ABOUT THIS EXERCISE: Retype, word for word, every line of the records below starting at the one that contains "Click the original post time 25-2-13 19:09" and ending at the one that contains "This screenshot has width=688, height=527."; include both of those lines and nothing more.

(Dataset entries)
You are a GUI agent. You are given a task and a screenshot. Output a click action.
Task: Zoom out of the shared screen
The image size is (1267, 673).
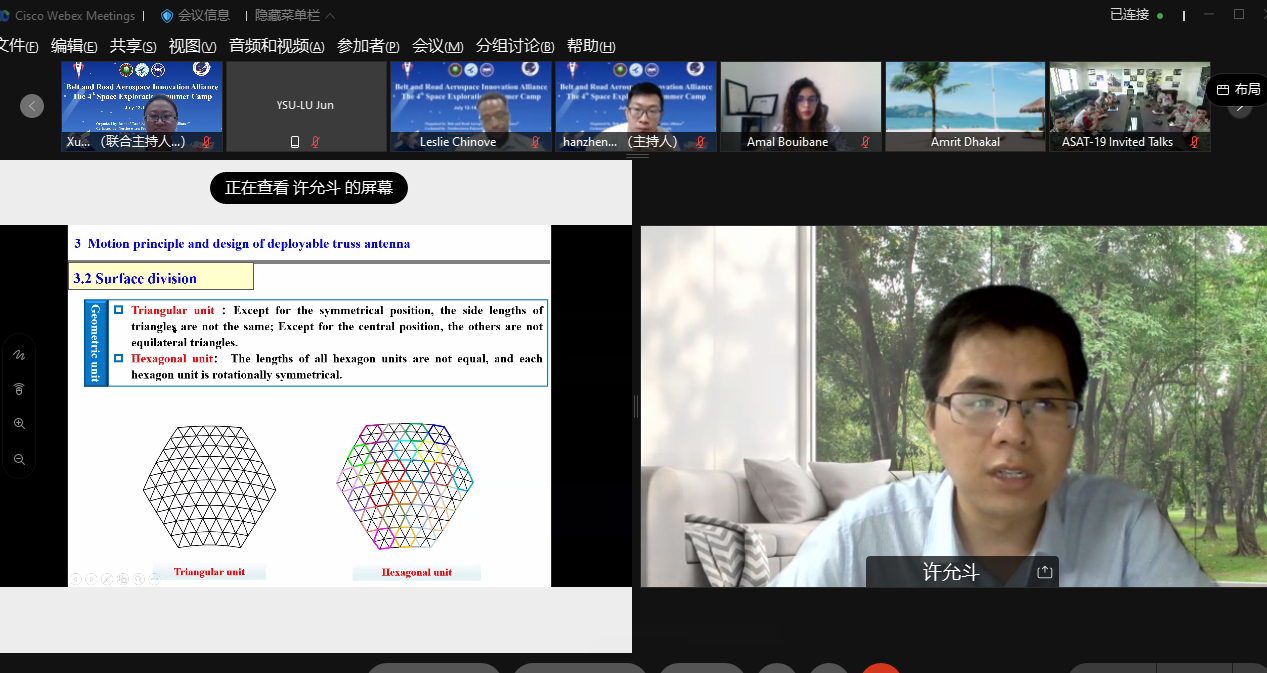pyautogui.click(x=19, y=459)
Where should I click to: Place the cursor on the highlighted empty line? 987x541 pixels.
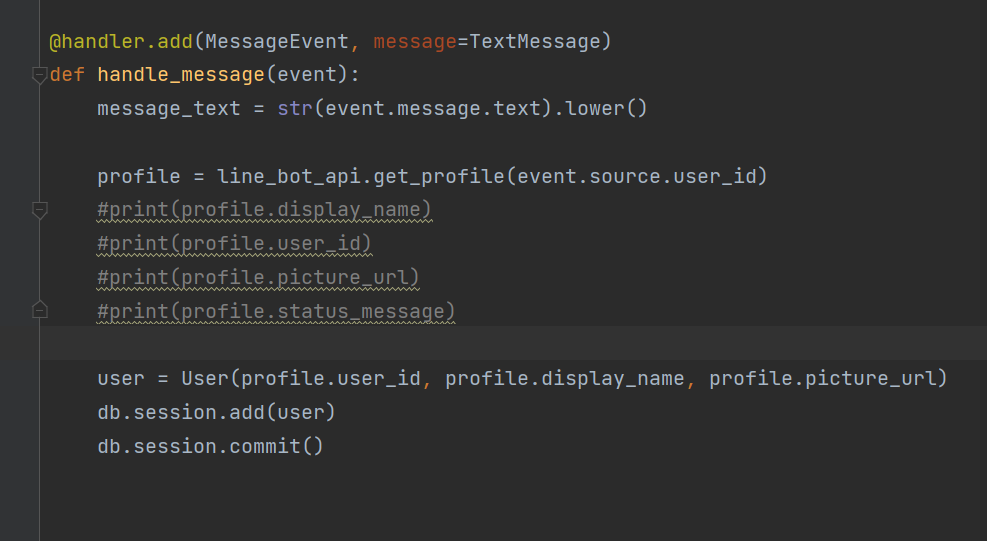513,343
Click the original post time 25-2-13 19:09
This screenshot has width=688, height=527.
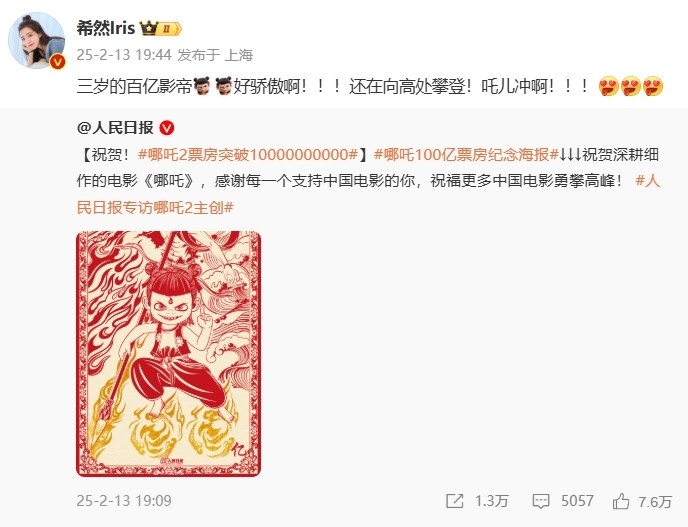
* * *
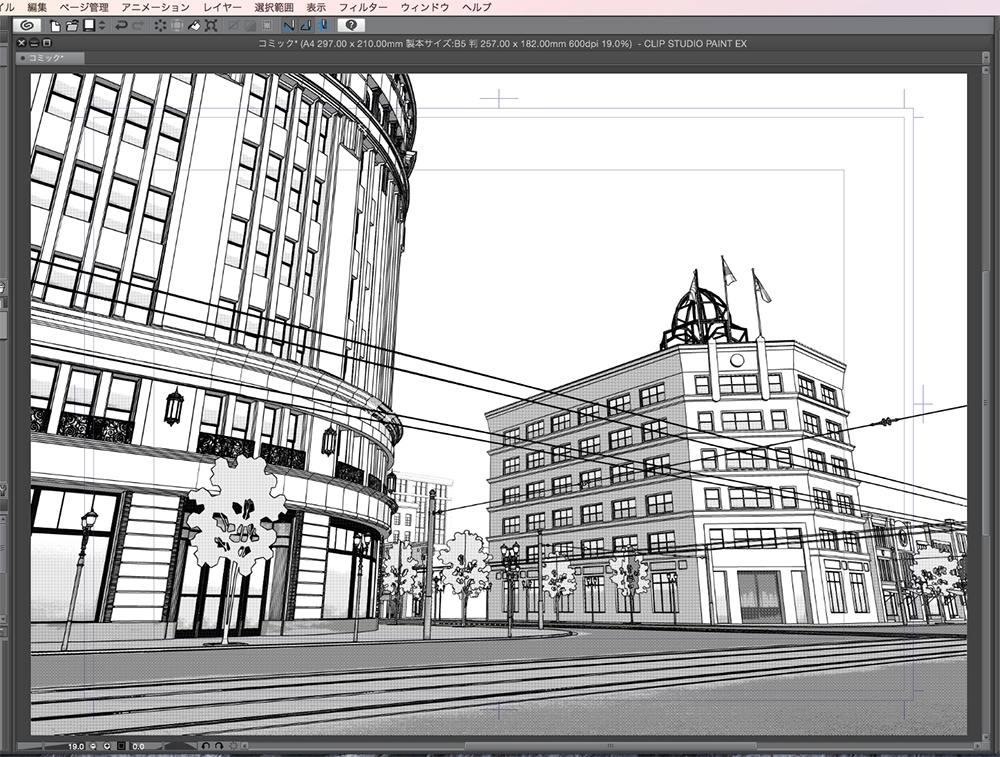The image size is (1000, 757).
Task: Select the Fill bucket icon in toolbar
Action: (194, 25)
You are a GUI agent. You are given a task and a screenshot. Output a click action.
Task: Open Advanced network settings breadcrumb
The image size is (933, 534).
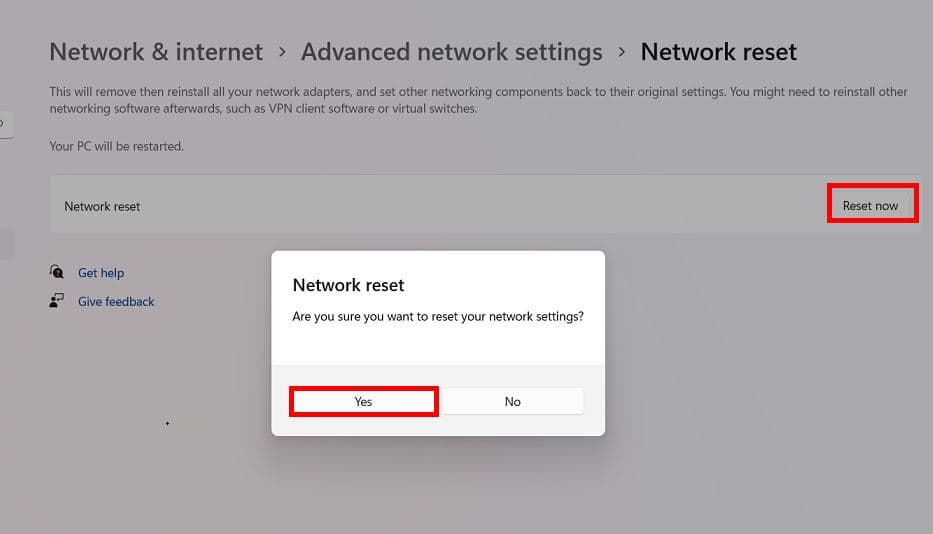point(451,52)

EXPECTED OUTPUT:
Click the original post time 25-2-13 19:09
This screenshot has width=688, height=527.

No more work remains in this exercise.